Kenzo Takada, Groundbreaking Fashion Designer, Dead at 81
His death follows a diagnosis of COVID-19
Kenzo Takada’s long career spanned multiple continents and several areas of expertise — covering everything from fashion to skincare. He died in Paris, the city that he called home for many decades, at the age of 81 after being diagnosed with COVID-19.
Looking back on his life, Kim Willsher at The Guardian wrote that Takada initially drew attention by being one of the first Japanese designers to make a name for themselves in Parisian fashion. “His prêt-à-porter designs with their trademark profusion of bright colours, flowers and jungle prints were a far cry from the traditional Parisian mode of the time,” Willshire noted.
He founded the clothing company Kenzo in 1970. While the company initially focused on women’s fashion, it expanded to menswear in 1983; fragrances followed in 1988. Takada served as the company’s creative director until 1999.
In the ensuing years, he remained busy: a recent T Magazine article about his penchant for collecting small antiques mentioned that he launched an interior design brand earlier this year.

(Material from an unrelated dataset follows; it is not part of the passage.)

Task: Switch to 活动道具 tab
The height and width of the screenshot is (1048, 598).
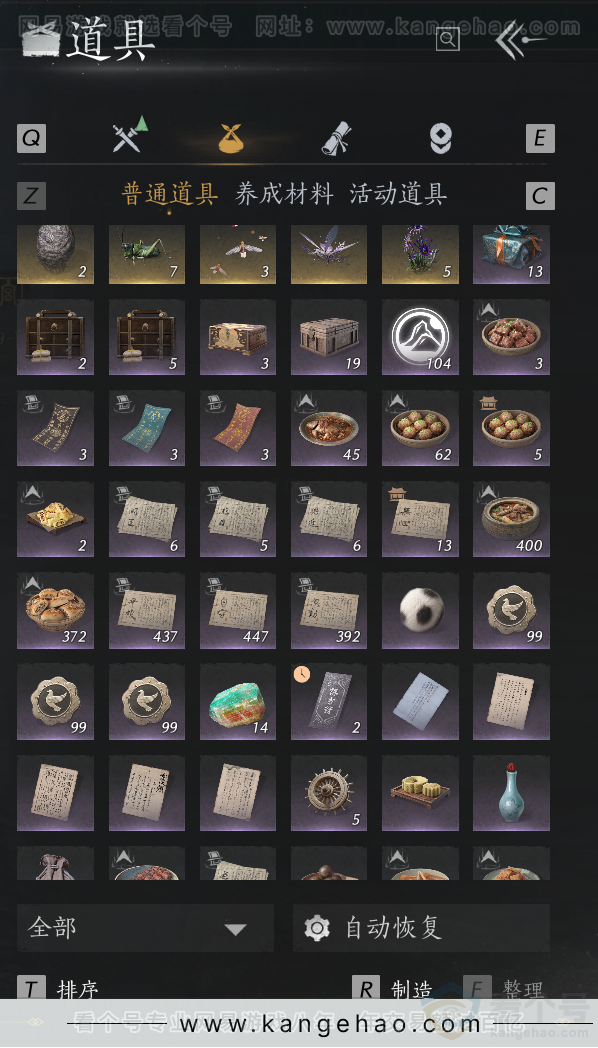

In 2019, he returned to clothing design, creating the costumes for the Tokyo Nikikai Opera Foundation’s staging of Madame Butterfly.
Despite the use of color in his own work, Takada noted that his own personal style was changing late in life. “It’s strange, but as I’ve grown older, I find that I’m wearing more and more monochrome,” he said in a 2019 interview.
In 2017, he reflected on his life and legacy in another interview. “If I made one major contribution to fashion it was helping to bring some accessibility to it,” he said. “What I did wasn’t exactly basic but it wasn’t couture either, and this was at a time when French fashion was all about couture. It created a new market in a way.” And now, an entire industry has sprung up in the world he helped create.